What is the difference between Counselling and Psychotherapy?
There is a lot of overlap between the two disciplines and some argue that there is not really any difference at all. My sense of it is that it is a question of time or depth – that Counselling tends to be shorter term (though of course this is not always the case) and Psychotherapy tends to work in the longer term and because of that has more space to explore underlying issues.
Often it can be difficult to know how long the process will take, and it may be that as you discover more about yourself you may want to continue further exploration into areas that at first you didn’t imagine. But as always this is in your control.
My Qualifications and Training
I am an Accredited member of the National Counselling Society (MNCS Accred). The NCS is part of the Accredited Register Programme set up by the Department of Health and overseen by the Proffessional Standards Authority. CLick the video below for more information.
I am also in the advanced stages of training on a Post Graduate (Advanced) Gestalt Diploma in Psychotherapy. I am studying with the Welsh Psychotherapy Partnership leading to registration with the UKCP. I adhere to the aims and values of the W.P.P. and the ethical principles of the UKCP as well as being a trainee member of the UKCP.
How to get started
I am currently working in Exeter on Tuesdays and in Crediton on Wednesdays. Other times are due to be available in the near future. Please get in touch about times that are suitable.
If you would like more information or are interested in setting up an initial meeting please feel free to email or text or give me a call for an informal chat. There is no obligation – I will welcome the opportunity to talk and find out what you need and if I can help.
I will respond to messages and am available for calls between 9.00am-6.00pm Monday to Friday. I may not respond to messages immediately but will respond as soon as time allows.
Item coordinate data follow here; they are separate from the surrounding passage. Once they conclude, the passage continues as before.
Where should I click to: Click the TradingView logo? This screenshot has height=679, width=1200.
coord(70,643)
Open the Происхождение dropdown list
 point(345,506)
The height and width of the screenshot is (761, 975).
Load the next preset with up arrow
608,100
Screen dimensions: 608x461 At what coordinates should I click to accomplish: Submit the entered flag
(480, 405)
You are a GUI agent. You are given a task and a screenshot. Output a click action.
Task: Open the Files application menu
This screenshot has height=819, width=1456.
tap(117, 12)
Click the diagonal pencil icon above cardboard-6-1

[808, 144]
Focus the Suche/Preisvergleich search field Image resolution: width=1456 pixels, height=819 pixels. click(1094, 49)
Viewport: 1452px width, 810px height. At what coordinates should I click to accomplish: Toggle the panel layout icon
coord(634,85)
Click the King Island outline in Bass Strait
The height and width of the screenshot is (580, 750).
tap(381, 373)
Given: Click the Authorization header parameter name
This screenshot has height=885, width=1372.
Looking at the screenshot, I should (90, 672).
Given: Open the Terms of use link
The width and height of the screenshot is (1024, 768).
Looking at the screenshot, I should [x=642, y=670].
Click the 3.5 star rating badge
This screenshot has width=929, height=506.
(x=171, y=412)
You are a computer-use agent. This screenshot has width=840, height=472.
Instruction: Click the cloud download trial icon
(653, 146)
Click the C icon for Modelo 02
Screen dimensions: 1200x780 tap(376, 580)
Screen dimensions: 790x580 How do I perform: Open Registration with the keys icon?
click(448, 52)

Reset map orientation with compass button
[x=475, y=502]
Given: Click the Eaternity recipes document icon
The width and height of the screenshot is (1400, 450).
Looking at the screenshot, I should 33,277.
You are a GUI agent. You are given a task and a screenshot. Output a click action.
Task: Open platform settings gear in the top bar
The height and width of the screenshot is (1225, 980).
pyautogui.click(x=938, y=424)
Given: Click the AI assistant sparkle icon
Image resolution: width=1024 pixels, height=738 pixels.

I work as part of my college’s Affordable Therapy Service. This service aims to provide high quality psychotherapy at relatively low cost from therapist who are in training towards UKCP (United Kingdom Council for Psychotherapy)registration. It means that I am overseen by my college and I am in regular supervision at a frequency related to the number of clients that I see as stipulated by my college. The fees I charge are also limited by the service.
Fears and Taboos about Talking Therapy
I believe that there is something of a taboo around talking therapies. Somehow this practice is seen as something that makes you ‘less-than’ or ‘weak’ in some way. Yet I believe we are all fragmented and wounded in some way. There is, I believe, an idea that we need to hide that or feel shame about our broken-ness. I find this a very strange and harmful way of seeing ourselves. In my experience though, people who undertake this path often have an unusually high degree of courage. They are exploring things that many people would not dream of doing. It may be they feel that their suffering leaves them no choice, but on a profound level I see individuals moving on a journey with huge bravery and endeavour.